Tod eines Jungen: „Kein Hinweis auf Kindeswohlgefährdung“ in den Akten des Jugendamtes
„Wir können ja nicht bei jeder Familie einziehen“, seufzt die Leiterin des Grevenbroicher Jugendamtes. Und sie berichtet, dass alle ihre Mitarbeiter unter Schock stehen: Bei all den „heißen und heiß-heißen Fällen“ wäre es hier in einer Familie zur Katastrophe gekommen, die keinerlei Anzeichen dafür erbracht habe ...
Wevelinghoven. Am Dienstag rief eine 27-jährige Frau aus Wevelinghoven Rettungskräfte zu Hilfe und gab an, ihr fast zweijähriges Kind leblos in seinem Bett aufgefunden zu haben. Der Notarzt konnte nichts mehr tun und stellte noch in der Wohnung den Tod des kleinen Jungen fest.
Erste Erkenntnisse der Polizei vor Ort und eine noch am gleichen Tag erfolgte Obduktion erhärteten den Verdacht, dass es sich um eine nicht natürliche Todesursache gehandelt haben könnte. Deswegen wurde eine Mordkommission, unter Leitung des Polizeipräsidiums Düsseldorf, eingerichtet.
Gegen die Mutter des Kindes besteht derzeit der dringende Tatverdacht des Totschlags durch Unterlassen in Tateinheit mit Misshandlung von Schutzbefohlenen.
Die 27-Jährige wurde noch am selben Tag vorläufig festgenommen. Auch ihr Lebensgefährte wurde am Dienstag in Gewahrsam genommen, kurz darauf aber wegen mangelnden Tatverdachts wieder freigelassen.
„Beide sind bis jetzt nicht polizeilich in Erscheinung getreten“, sagt Polizeisprecherin Daniela Dässel.
Auf Antrag der Staatsanwaltschaft Mönchengladbach wurde die unter Tatverdacht stehende 27-jährige Mutter, die noch ein weiteres Kind hat, am Mittwochnachmittag einem Haftrichter vorgeführt, der Untersuchungshaft anordnete.
Dem Jugendamt der Stadt war die Familie seit Mai 2017 bekannt. Damals war sie aus einer anderen Stadt nach Grevenbroich gezogen. Jugendamtsleiterin Birgit Schikora berichtete im Rahmen einer Pressekonferenz am Abend des Gründonnerstags von einem intensiven „Austausch mit dem Jugendamt, dass die Familie abgab.“ Dabei ging es um Desorganisation und Verwahrlosung. „Kindeswohlgefährdung“, so der Fachausdruck, sei nie ein Thema gewesen.

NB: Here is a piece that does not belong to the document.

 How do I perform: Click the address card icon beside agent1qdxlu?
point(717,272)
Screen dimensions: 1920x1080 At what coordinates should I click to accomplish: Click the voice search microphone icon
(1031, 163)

„Die Dokumentation der Arbeit mit der Familie ist vorbildlich“, beteuert Schikora, die von einer „hundertprozentigen Kollegin“, spricht, die bei der Familie am Ball geblieben sei: In den ersten anderthalb Jahren habe es monatliche Kontakte und überraschende Hausbesuche gegeben. „Zum Schluss haben wir eigentlichen keinen Grund gesehen, weiter zu kontrollieren.“
Jugend-Dezernent Michael Heesch (der eigens seinen Osterurlaub unterbrochen hat) betont, dass die Akte eine „sehr dichte Beobachtungsfolge“ dokumentiere und dass es „in der gesamten Akte keinen Hinweis auf Kindeswohlgefährdung“ gebe.
„Wir haben hier in Grevenbroich eine sehr aufmerksame Bürgerschaft“, führt Birgit Schikora weiter aus. So habe es im vergangenen Jahr 160 so genannte „8a-Meldungen“ über akut gefährdete Kinder gegeben. 90 Prozent davon führen erfahrungsgemäß zu jugendamtlichen Handlungen und Einschreiten. Bei der besagten Familie aber habe es keinerlei Hinweise gegeben, so die Stadt.
Die Schwester wurde inzwischen natürlich in Obut genommen; das Familiengericht wurde eingeschaltet. Und Birgit Schikora betont engagiert: „Wir wollen Teil der Aufklärung sein.“
Denn die Ermittlungen der Mordkommission dauern zum Zeitpunkt noch an. „Das sind Standardmaßnahmen, die jetzt laufen“, so Dässel.
Um die Ermittlungen nicht zu beeinträchtigen, könne man deswegen auch noch keine Aussage über die genaue Todesursache des Jungen tätigen.